Think about customer service, the mail, phone calls, managing others and inter-office communications. Because the state of technology is so advanced right now, it’s easy to find solutions to most of these problems.
Before my head of operations talked about working from home, he suggested that we use cloud computing to host our computer services rather than keep our servers in-house. He didn’t argue for this because he wanted to work from home. He presented the idea to help solve the business problem we were having of computer maintenance. This was a win-win. It was a smart move that really helped our business and it helped him too.
This leads us to the next point……..
3. Forget Yourself
Don’t try to convince your employer to allow you to work from home because it’s something you want. Of course be honest about it. But when you present your case, talk about all the ways this move will benefit your employer. Wondering what those benefits are?
A. Working from home is far more productive for many people than working in the office. When you work at home, you won’t be interrupted as much and you won’t be able to interrupt others either.
Don’t ask your boss to take your word for it, show her the proof.

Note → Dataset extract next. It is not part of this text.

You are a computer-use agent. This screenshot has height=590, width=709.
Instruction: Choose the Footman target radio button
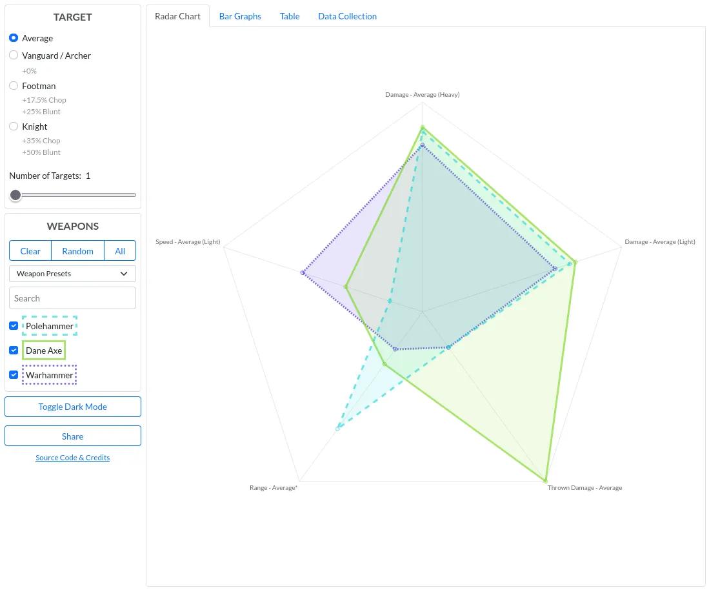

The American Psychological Association found that people who work from home have greater job satisfaction, better job performance, less stress and lower turnover in a study they did in 2007. CompTIA Research did another study in 2008. In it, they found that 67% of the companies that allowed employees to work from home said their staff was more productive.
Why? Because if you don’t have to battle traffic every morning you avoid a stressful commute. You aren’t exposed to sick co-workers. You sleep and eat better and you’ll be happier.
B. This move also saves on office space, infrastructure and maintenance costs. It all adds up to putting more dollars in your employer’s pocket.
C. You’ll save on commuting costs, clothing and food (plus enjoying the perk of being able to work from home). This all translates into a getting a pay raise and increase in benefits – all without costing your employer a dime.
D. Because people who work from their home don’t have constant supervision, they often “uber” perform. Why? Because they know they have to prove that they don’t need to be under a microscope.
E. According to Entrepreneur magazine, companies that allow staff to work remotely save $10,000 per employee. And according to the magazine almost 3 million American employees work mostly from their homes. More and more employers are opening up to the idea. A study by WorldatWork concluded that 42% of all employers allow some staff to work from home.
Share this information with your employer. When you approach her, do so emphasizing the benefits to her rather than to you. Suggest that you both give it a try for 90 days without making any promises or commitments for the future. Last, don’t push your boss to the limit. Suggest you work from home one day a week during this 90 day trial. That way, there isn’t all that much risk for the boss.
If you’ve done your homework and deliver the goods, the experiment will be a success and your boss will realize it. After the 90 day period, your boss will probably be the one that suggests that you continue and expand the idea.
Do you think that other steps might be more persuasive? What are they?